◆ Required task 1 ◆
In the review of Earth Unaware, what kind of ship is El Calvador?
◆ Required task 2 ◆
List every character from the novel that the review of Earth Unaware mentions by name.

Friday, July 20, 2012

Earth Unaware: The First Formic War

Earth Unaware. Orson Scott Card and Aaron Johnston. The First Formic War. 2012.  Tor. 368 pages.

Victor didn't go to the airlock to see Alejandra leave the family forever, to marry into the Italian clan.

Earth Unaware is an experience. Orson Scott Card is as wonderful as always. In fact, I'd say this may just be my most favorite Card novel of recent years. His characters are so incredibly human, so very, very flawed. Because of their complex relationships with one another, there is a genuineness to them. That doesn't mean readers will connect with each and every character. In fact, this novel has a character I loathe more than any other Card creation: Lem Jukes. Since this novel rotates narrators (or main characters), every Jukes chapter was painful. I was just SO VERY VERY VERY ANGRY at him. I reacted very strongly to him. But that isn't really a big surprise. I reacted strongly to so many characters in this one. Major and minor characters that I just CARED for. Which made almost every loss something to be FELT.

There are essentially "three" big stories being told in Earth Unaware. Two of the stories happen in space. El Calvador is an asteroid mining ship--a family-owned free mining ship. Victor's story, for the most part, occurs on El Calvador. This is the ship that first spots the Formics; well, they are the first to notice that an alien ship is heading towards Earth at faster than light speed. Lem Jukes is captain of a corporation ship. His interest in asteroids isn't quite like El Calvador's. Jukes is working on an invention with a lot of potential--something having to do with a gravity laser. After a successful test or two, he's ready to try the glaser on a bigger object. The object he has in mind happens to be the asteroid that El Calvador is mining at the moment. He decides to "bump" them--destroying their laserline communications--long range communicator--in the process.

◆ Dataset extract ◆
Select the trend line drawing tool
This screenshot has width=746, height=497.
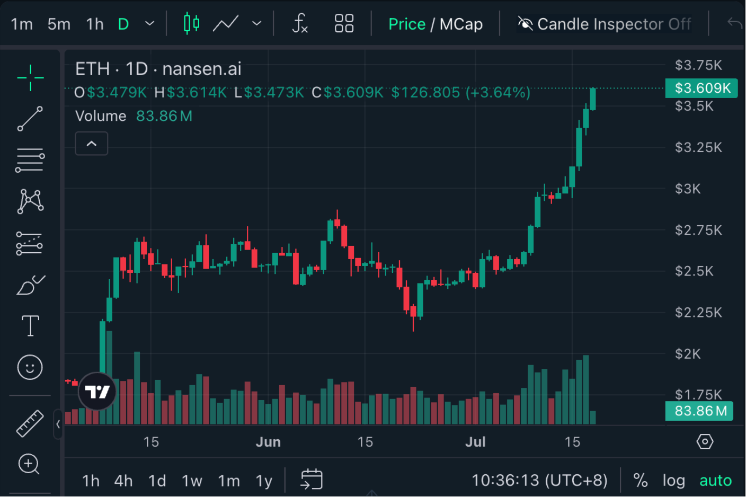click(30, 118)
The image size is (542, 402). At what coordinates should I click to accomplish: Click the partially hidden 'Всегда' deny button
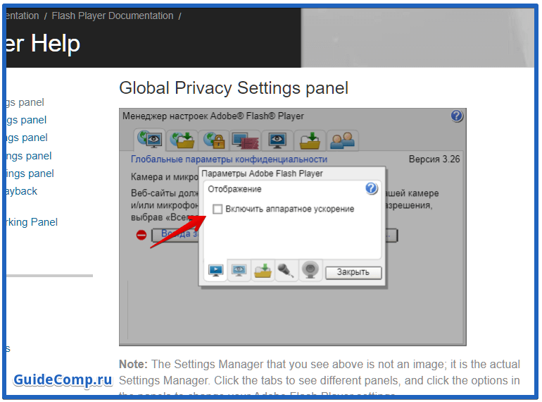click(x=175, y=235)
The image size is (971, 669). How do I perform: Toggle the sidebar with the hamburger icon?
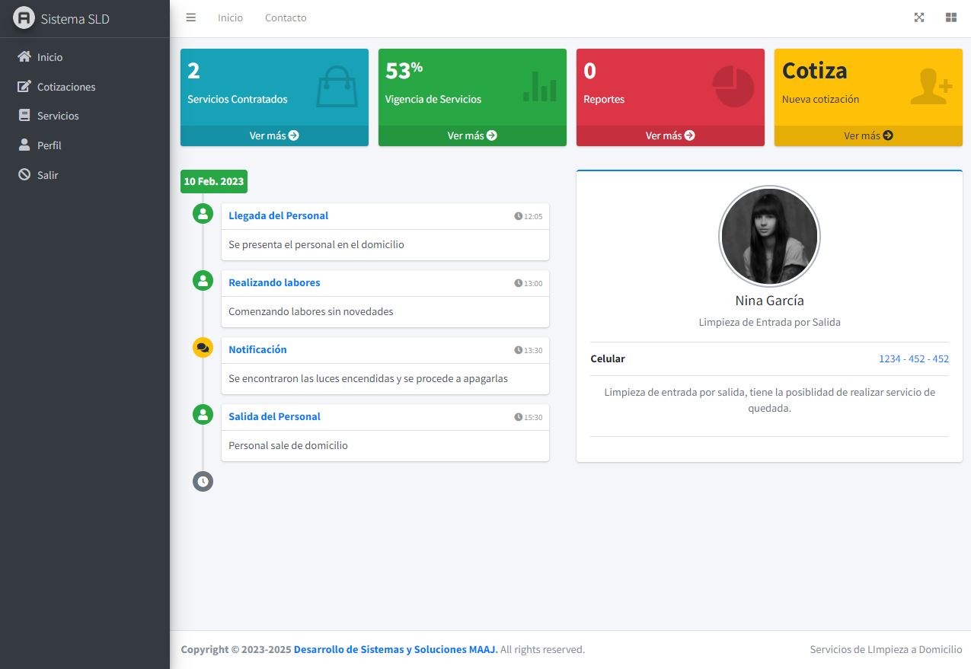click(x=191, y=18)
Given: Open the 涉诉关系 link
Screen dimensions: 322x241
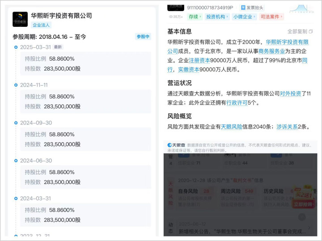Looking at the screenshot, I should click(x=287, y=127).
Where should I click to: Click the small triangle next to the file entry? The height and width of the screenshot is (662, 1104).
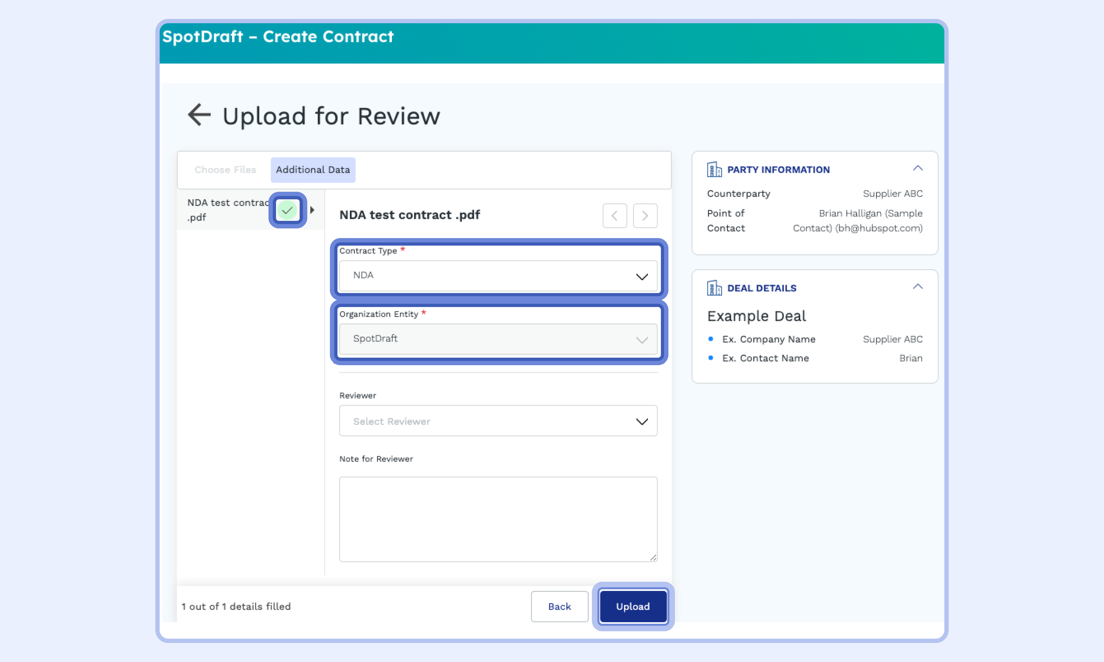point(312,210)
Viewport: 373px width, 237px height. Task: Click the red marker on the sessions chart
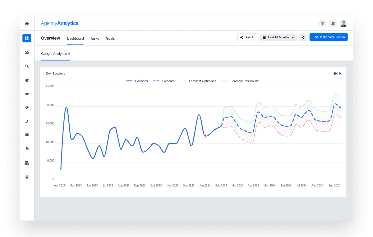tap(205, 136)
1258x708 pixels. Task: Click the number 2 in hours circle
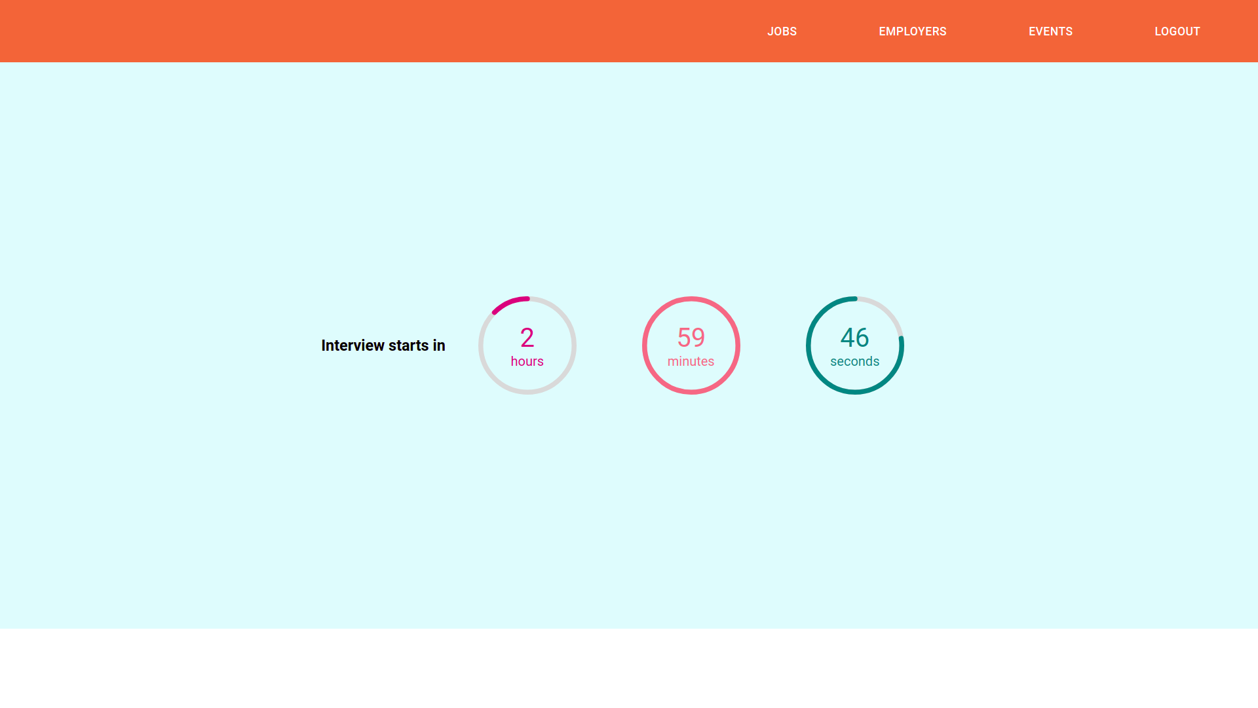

◆ Full answer 1 ◆
A family-owned free mining ship that mines asteroids.

◆ Full answer 2 ◆
Victor, Alejandra, Lem Jukes